- Data extracts
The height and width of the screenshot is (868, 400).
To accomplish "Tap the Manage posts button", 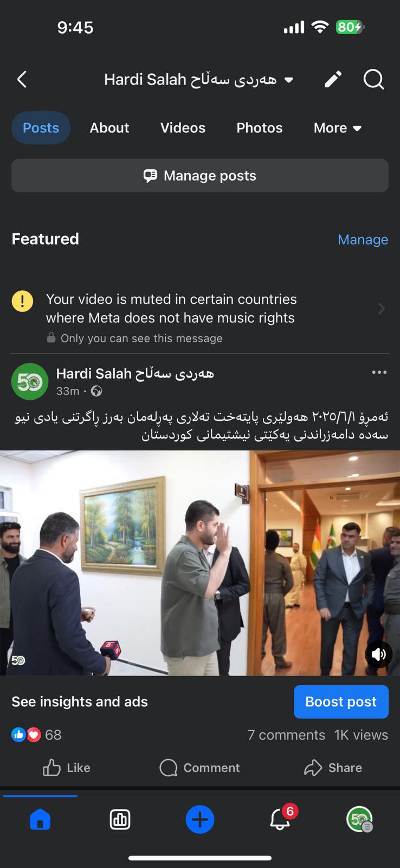I will pyautogui.click(x=200, y=175).
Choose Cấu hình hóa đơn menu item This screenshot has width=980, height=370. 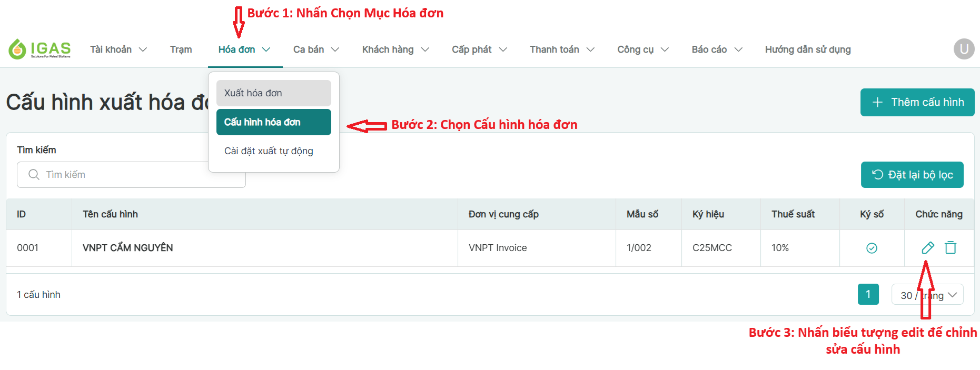click(x=273, y=122)
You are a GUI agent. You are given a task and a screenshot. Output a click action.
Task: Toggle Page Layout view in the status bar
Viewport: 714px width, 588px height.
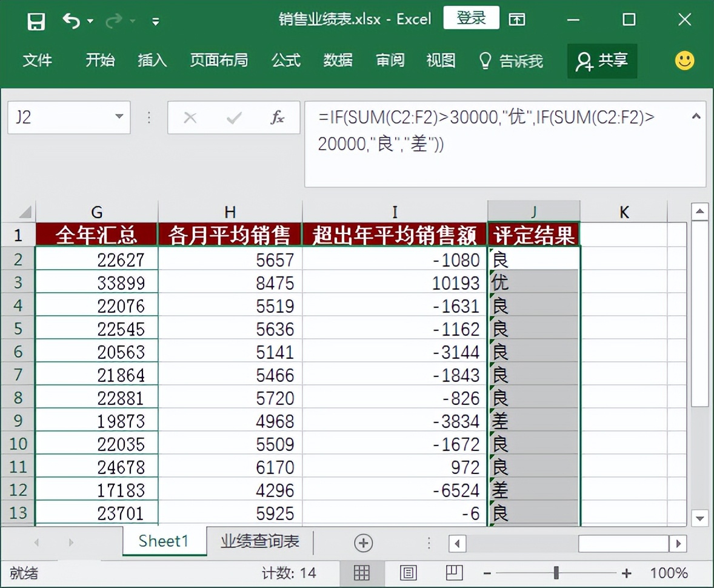[409, 572]
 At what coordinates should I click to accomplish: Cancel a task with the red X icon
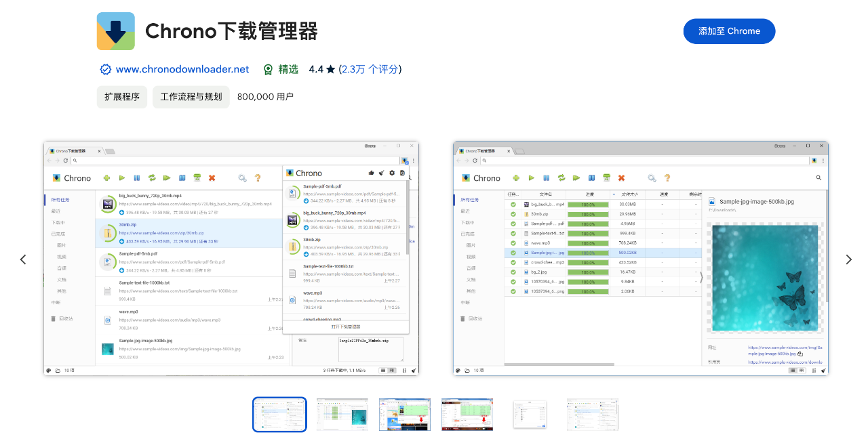[211, 177]
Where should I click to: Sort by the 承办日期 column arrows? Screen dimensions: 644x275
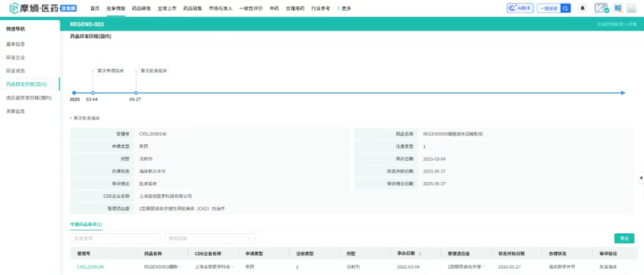click(419, 254)
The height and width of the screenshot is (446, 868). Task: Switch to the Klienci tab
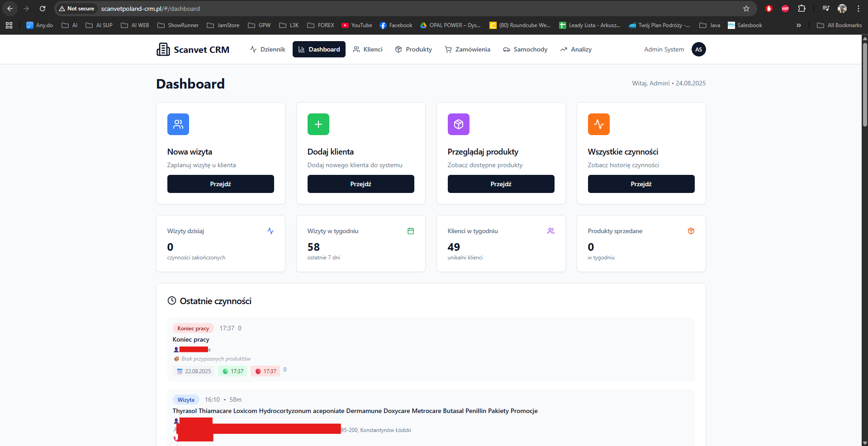(367, 49)

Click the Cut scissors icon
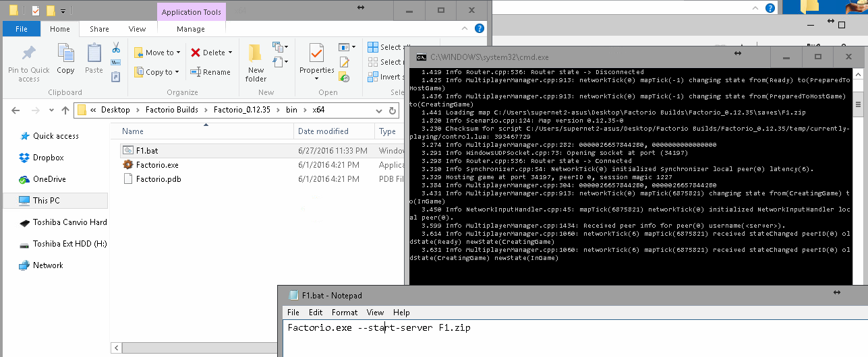pos(115,48)
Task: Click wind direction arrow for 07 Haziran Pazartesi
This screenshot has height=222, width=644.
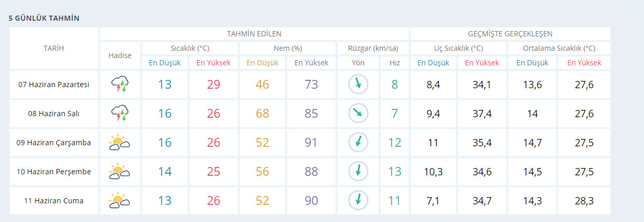Action: point(358,84)
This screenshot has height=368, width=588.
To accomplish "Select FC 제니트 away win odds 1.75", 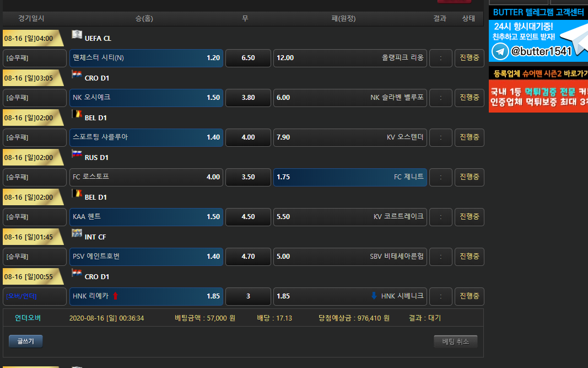I will (350, 177).
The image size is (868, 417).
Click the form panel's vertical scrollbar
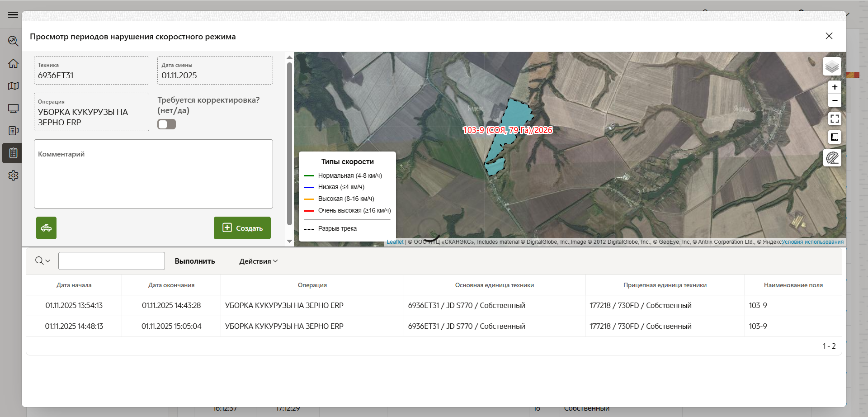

- Action item
The copy must begin with the line containing "The image size is (868, 417).", end with the last line of the material, match each line exactly, and hold no pictures.

- Exercise result
The image size is (868, 417).
Click the form panel's vertical scrollbar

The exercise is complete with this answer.